■ TASKS:
• A. Could you quote the mailing-list post about Khuda Hafiz, from "From: Samvit <samvitr" up to and including "other. Sad!"?
• B. Can you extend the mailing-list post about Allah Hafiz and Khuda Hafiz, picking up after its last sentence?

■ TEXT PROVIDED:
■ ■ ■

[Reader-list] Allah Hafiz to Khuda Hafiz: A road better not traveled

Kshmendra Kaul kshmendra2005 at yahoo.com
Tue Nov 9 14:11:25 IST 2010

Dear Samvit 
This was shared on sarai on 24th May 2009
A connected article in two parts which might interest you, was shared on 31st May 2009.
"Khuda Hafiz versus Allah Hafiz: a critique" By Mahfuzur Rahman

--- On Tue, 11/9/10, Samvit <samvitr at gmail.com> wrote:

From: Samvit <samvitr at gmail.com>
Subject: [Reader-list] Allah Hafiz to Khuda Hafiz: A road better not traveled
To: "reader-list" <reader-list at sarai.net>
Date: Tuesday, November 9, 2010, 12:43 PM

A very interesting read. It talks about the road that radicalization
has taken. Most of us, inspite of our religion would love to say khuda
hafiz but the fanatics now want us to change the way we address each
other. Sad!

■ ■ ■

■ AVAILABLE DATA:
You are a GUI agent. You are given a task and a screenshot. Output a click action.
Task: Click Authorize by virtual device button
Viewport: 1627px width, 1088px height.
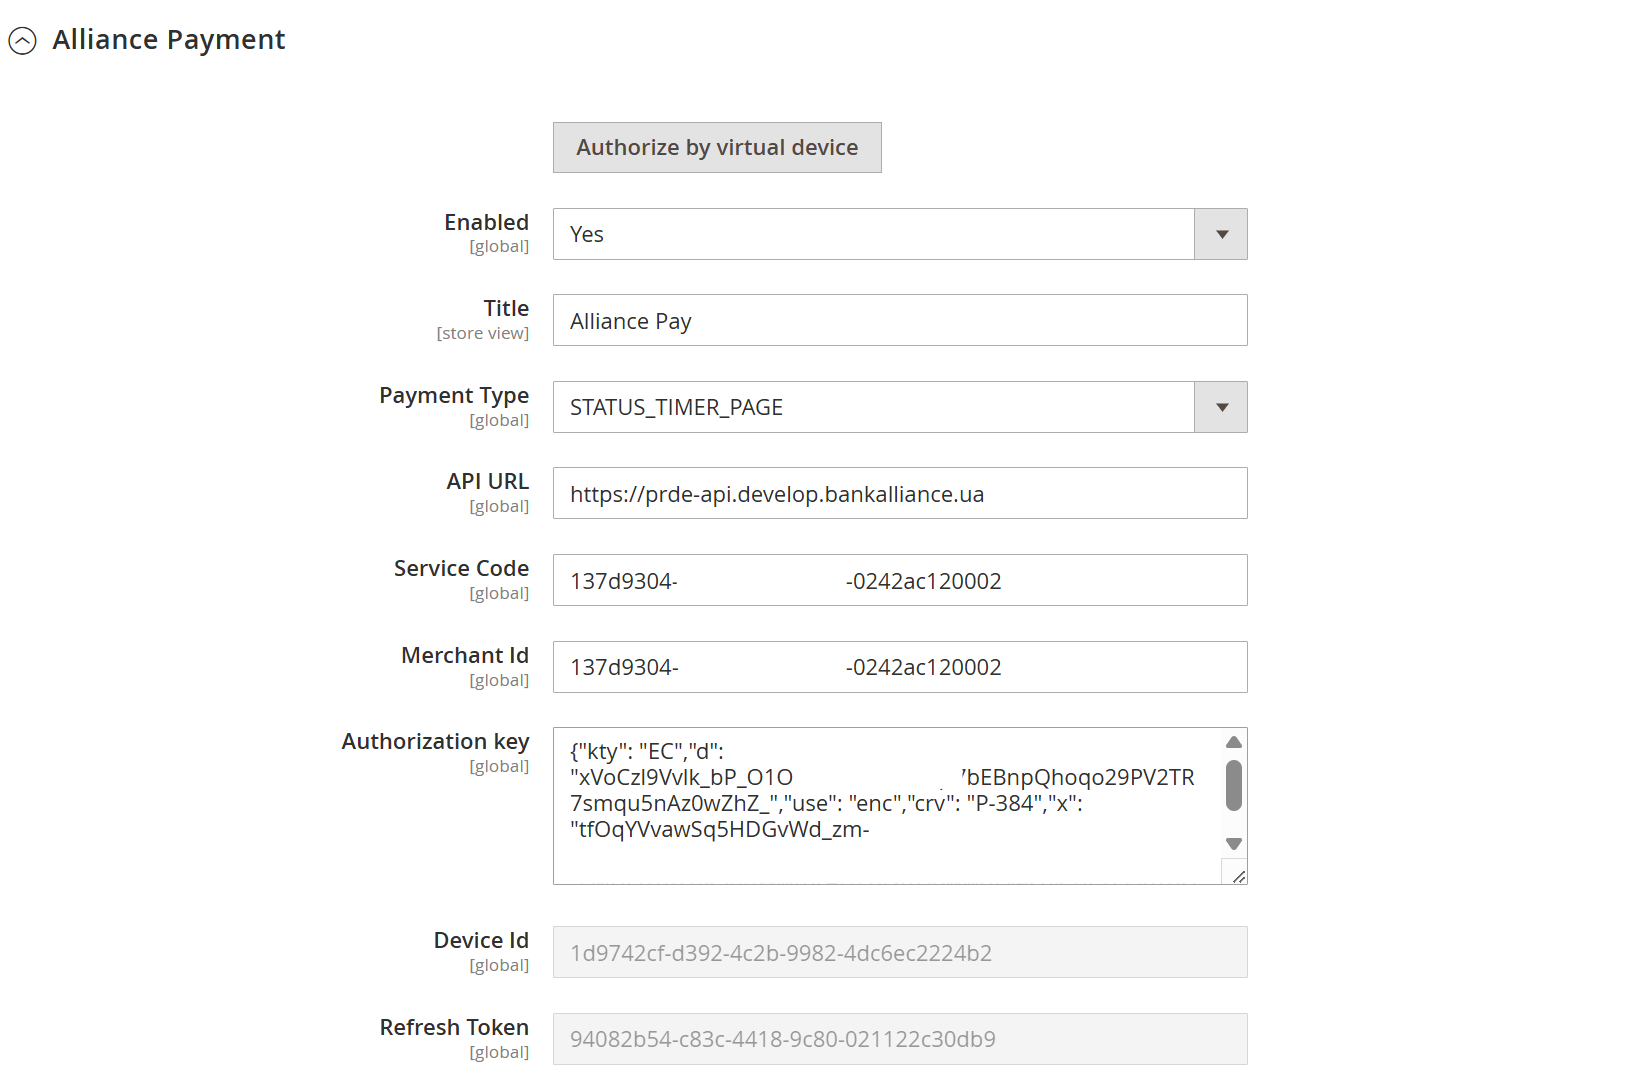click(x=717, y=148)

■ ■ ■

■ RESULTS:
• A.
From: Samvit <samvitr at gmail.com>
Subject: [Reader-list] Allah Hafiz to Khuda Hafiz: A road better not traveled
To: "reader-list" <reader-list at sarai.net>
Date: Tuesday, November 9, 2010, 12:43 PM

A very interesting read. It talks about the road that radicalization
has taken. Most of us, inspite of our religion would love to say khuda
hafiz but the fanatics now want us to change the way we address each
other. Sad!

• B.
Allah Hafiz to Khuda Hafiz


The first time Allah Hafiz was used in public was in 1985 when a
famous TV host, a frequent sight on PTV during the Zia era, signed off
her otherwise secular show with a firm ‘Allah Hafiz.’

As most Pakistanis over the ages of six and seven would remember,
before the now ubiquitous ‘Allah Hafiz’ came ‘Khuda Hafiz’.

The immediate history of the demise of Khuda Hafiz can be traced back
to a mere six to seven years in the past. It was in Karachi some time
in 2002 when a series of banners started appearing across Sharea
Faisal. Each banner had two messages. The first one advised Pakistani
Muslims to stop addressing God by the informal ‘Tu’ and instead
address him as ‘Aap’ (the respectful way of saying ‘you’ in Urdu). The
second message advised Pakistanis to replace the term Khuda Hafiz with
Allah Hafiz.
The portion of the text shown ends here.